Selon l’Association des Victimes de la Torture au Togo (ASVITTO), soixante-quinze (75) prisonniers politiques ont déjà recouvré la liberté dans le cadre de la grâce présidentielle accordée par le Président du Conseil, Faure Essozimna Gnassingbé.
« La libération des prisonniers s’est poursuivie le 1er janvier 2026 avec la sortie de Goma Aziz, ce qui amène à au moins 75 le nombre de prisonniers politiques libérés », a indiqué l’organisation sur son compte X (ancien Twitter) ce vendredi 2 janvier 2026.
L’ASVITTO a salué cette initiative tout en exhortant le gouvernement à étendre la mesure à tous les détenus politiques restants.
« Nous comptons encore 68 prisonniers politiques en détention arbitraire, dont l’ancien député Kpatcha Gnassingbé, Jean-Paul Omolou et Marguerite Gnakadé, ancienne ministre et opposante politique. Nous espérons que la sagesse de Faure Gnassingbé sera durable pour faire du Togo un pays sans prisonnier d’opinion », a ajouté l’association.
Le cas emblématique d’Abdoul Aziz Goma
La libération d’Abdoul Aziz Goma, figure emblématique de cette vague, marque un tournant.
Le Togolais naturalisé irlandais avait été condamné à dix ans de réclusion criminelle par la Cour d’assises de Lomé pour complot contre la sécurité intérieure de l’État et groupement de malfaiteurs. Il devait purger sa peine jusqu’en décembre 2028.
En août 2025, il avait entamé une grève de la faim à la prison civile de Lomé pour dénoncer une détention arbitraire et des conditions inhumaines, suscitant une mobilisation internationale, notamment de l’ONU et d’ONG de défense des droits humains.

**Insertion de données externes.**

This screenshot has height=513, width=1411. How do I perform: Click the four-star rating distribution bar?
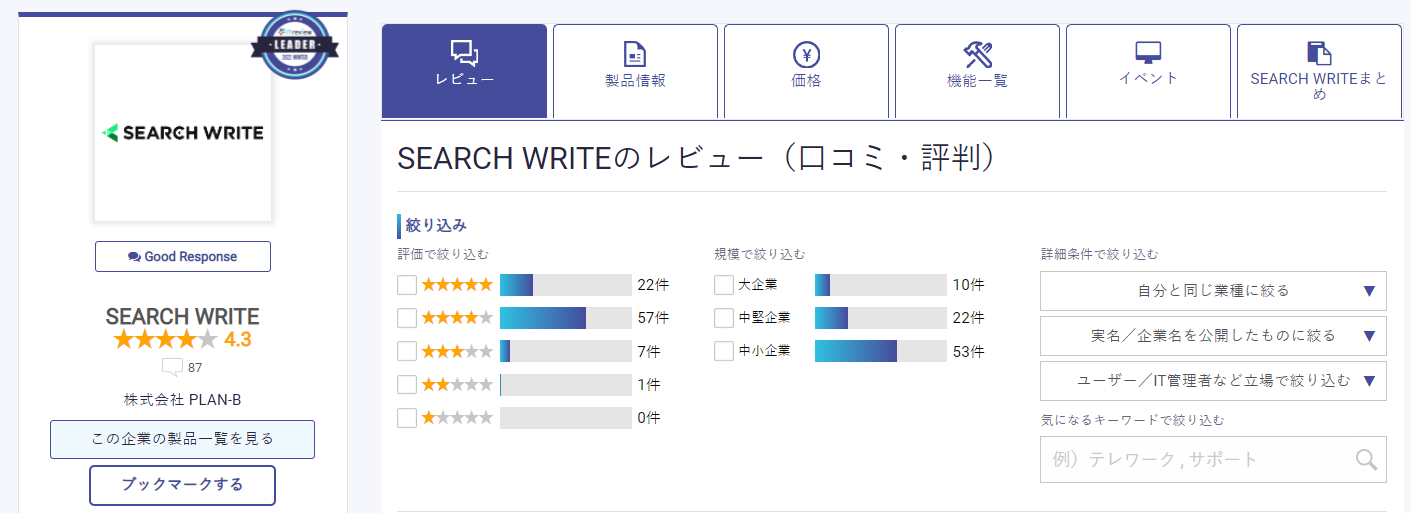pos(565,318)

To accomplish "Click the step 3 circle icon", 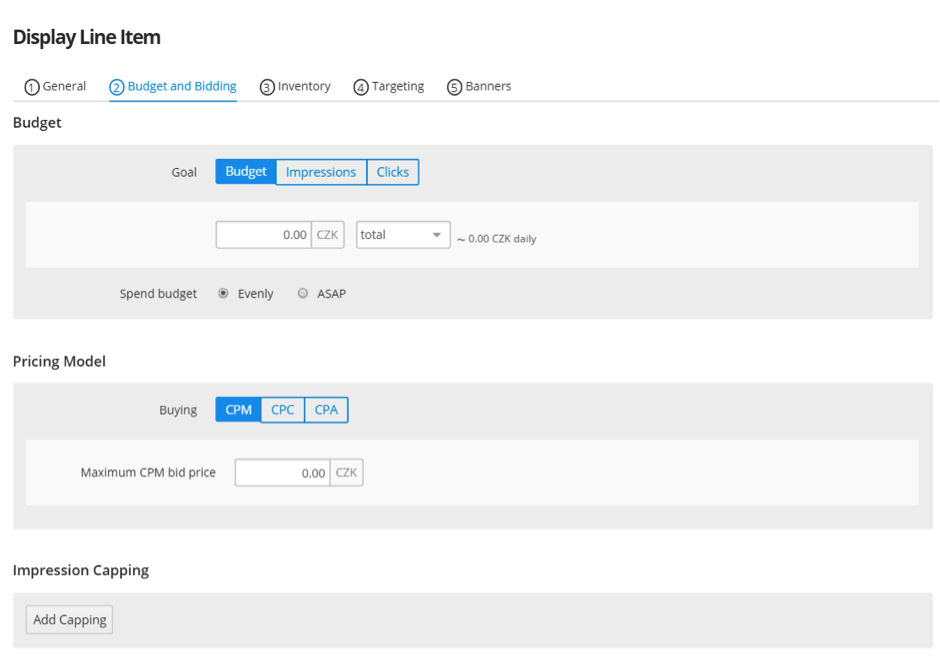I will click(267, 87).
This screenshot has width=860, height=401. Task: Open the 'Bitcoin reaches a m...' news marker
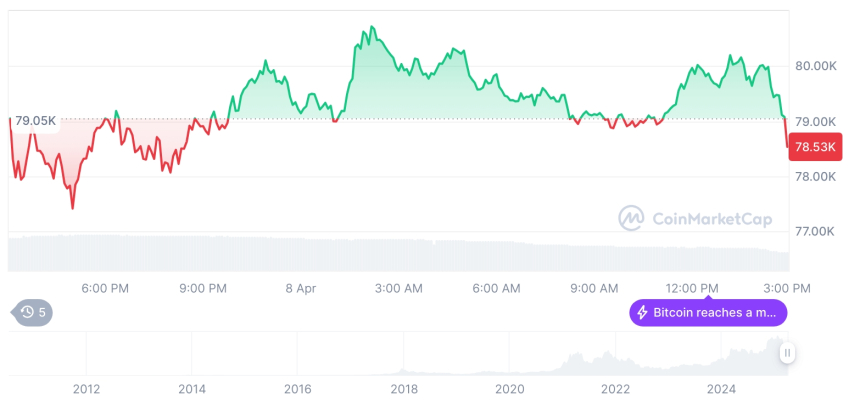(x=708, y=313)
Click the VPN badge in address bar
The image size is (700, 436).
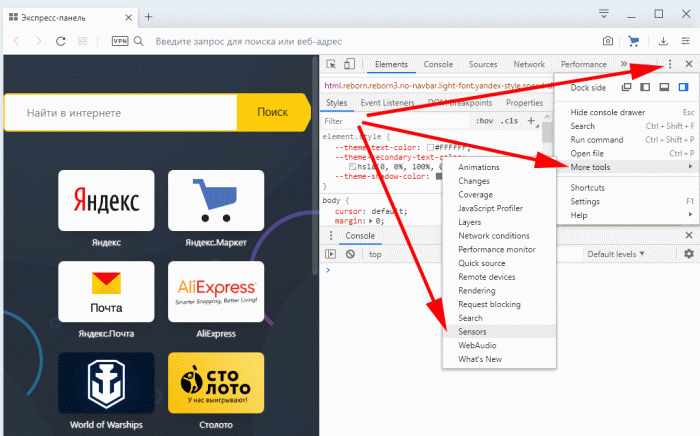pos(120,41)
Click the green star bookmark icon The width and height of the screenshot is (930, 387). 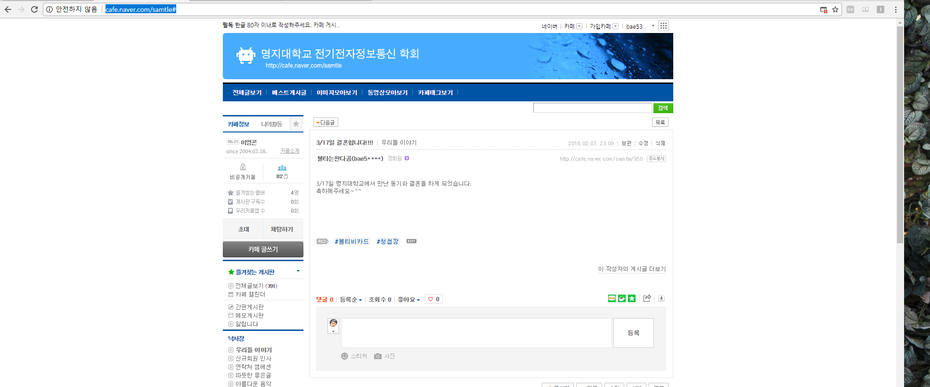point(632,298)
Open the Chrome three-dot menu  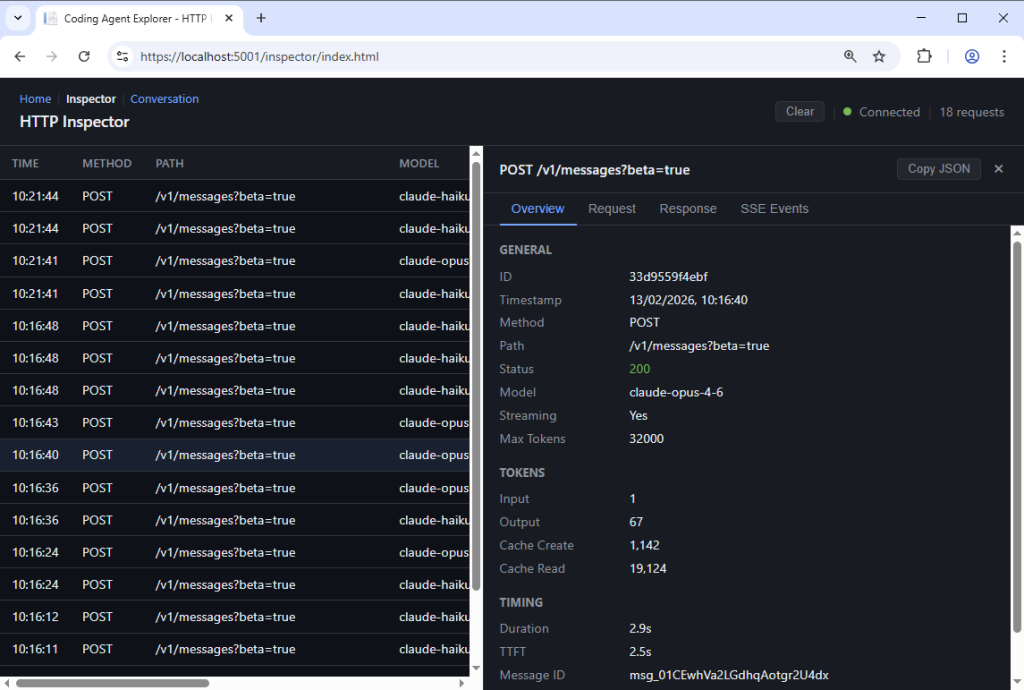point(1004,57)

Son élargissement, comme celui de 1 511 détenus au total, s’inscrit dans une démarche d’apaisement politique et de réhabilitation de l’image du Togo sur la scène régionale et internationale.

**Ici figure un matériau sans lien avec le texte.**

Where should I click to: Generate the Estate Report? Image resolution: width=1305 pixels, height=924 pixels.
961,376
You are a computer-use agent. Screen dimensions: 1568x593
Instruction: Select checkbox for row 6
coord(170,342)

Une décision à portée humanitaire et politique
Dans un communiqué publié à l’issue du Conseil des ministres du 30 décembre, le gouvernement a souligné que cette mesure « humaniste » vise à désengorger les prisons, à renforcer la cohésion sociale et à apporter la joie dans les familles concernées.
Elle s’inscrit également dans le respect des engagements internationaux du Togo en matière de justice et de droits humains.